Dans le sillage du drame de Beslan, Vladimir Poutine a annoncé un train de mesures visant à recentraliser la mosaïque distendue de l’immense Fédération russe.

L’Europe orientale — Russie, Ukraine, Biélorussie — est en crise. Ce n’est pas un scoop, mais le fait est que la frontière entre l’Union européenne et ces pays devient de plus en plus importante. Pour des raisons de déficits démocratiques.

Dans le sillage du drame de Beslan, Vladimir Poutine a annoncé un train de mesures visant à recentraliser la mosaïque distendue de l’immense Fédération russe et de ses 89 membres que Moscou, dans un langage dépourvu de toute fioriture, appelle des sujets.

Chez nous, sous l’Ancien Régime, les pays sujets (Vaud, Bas-Valais et autres) étaient des pays dépourvus de tous droits politiques et gouvernés par des baillis. Eltsine avait accordé aux sujets le droit d’élire plus ou moins librement leurs baillis. Poutine n’est plus d’accord: même la fiction d’une élection pseudo-démocratique le gêne. Dans la droite ligne d’un héritage qui remonte aux tsars en passant par les secrétaires généraux du PCUS, il pense qu’il n’y a pas d’espace en Russie pour la démocratie locale. Le pouvoir est pyramidal et c’est du haut de la pyramide que doivent venir les décisions.

Il est évident qu’au-delà de cette reprise en main musclée, le président russe est en train de paver la route à une réforme constitutionnelle qui, d’une manière ou d’une autre, devra lui permettre de rester au pouvoir après la fin de son second mandat en 2008. Nous sommes en train d’assister – sous les regards fort peu effarouché des capitales occidentales – à la restauration du pouvoir personnel en Russie. A la restauration de la dictature, puisqu’il faut bien appeler un chat un chat, quelle que soit la forme qu’elle prendra (totalitaire, pinochétiste, à la chinoise…).
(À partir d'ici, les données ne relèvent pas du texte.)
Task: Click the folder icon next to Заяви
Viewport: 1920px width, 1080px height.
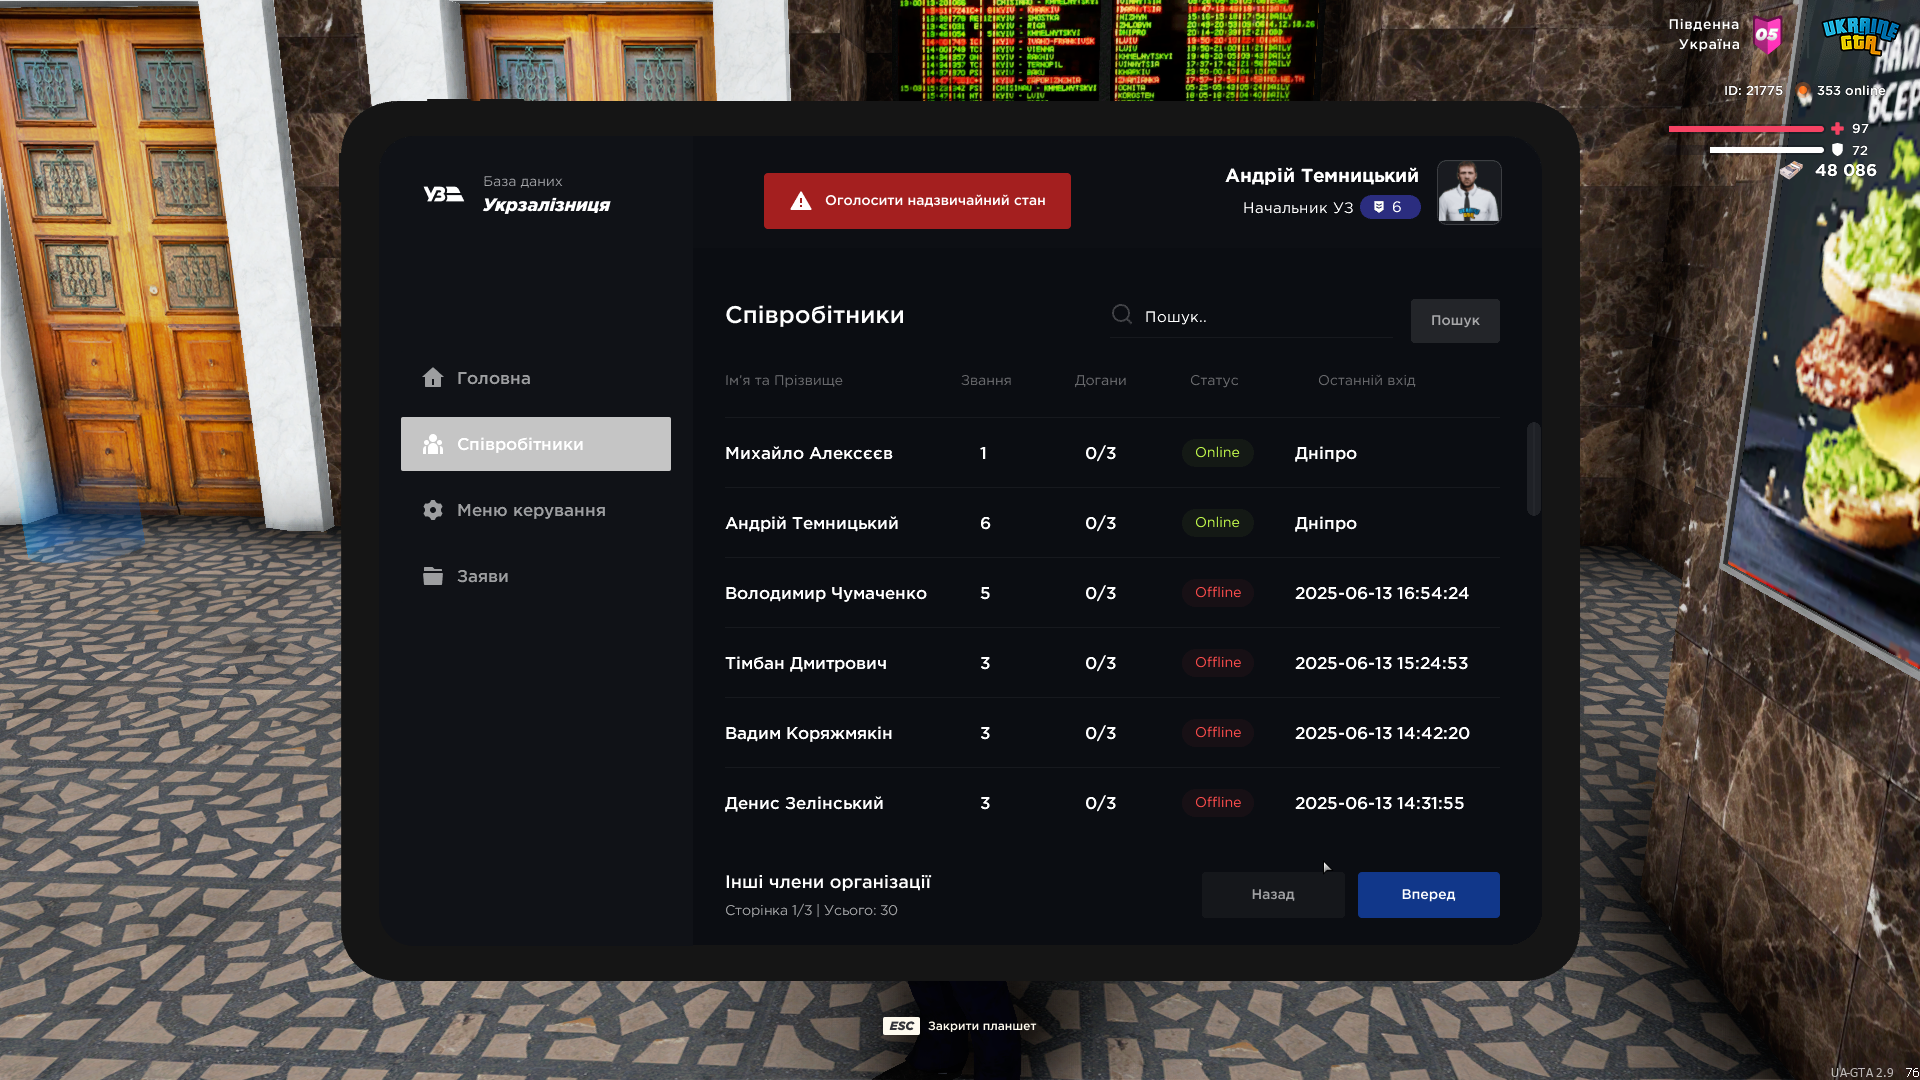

Il n’y a qu’à voir ce qui se passe en Ukraine pour comprendre la démarche de Poutine. Ce grand pays (600’000 km2, 50 millions d’habitants) est géré depuis son accession à l’indépendance par un pouvoir communisto-mafieux qui ne craint pas d’éliminer ses adversaires par le couteau, le poison ou l’accident de voiture. Pour n’avoir pas su (pu?) changer la constitution, le président sortant, Léonid Koutchma, s’apprête à quitter le devant de la scène après une gestion calamiteuse des affaires publiques (pas des siennes!) pendant huit ans. Pour sa succession, il fait confiance à son actuel premier ministre, Victor Ianoukovitch, une personnalité qui n’a pas la cote et pourrait être battue à la présidentielle du 31 octobre prochain par le principal opposant, Viktor Youshchenko.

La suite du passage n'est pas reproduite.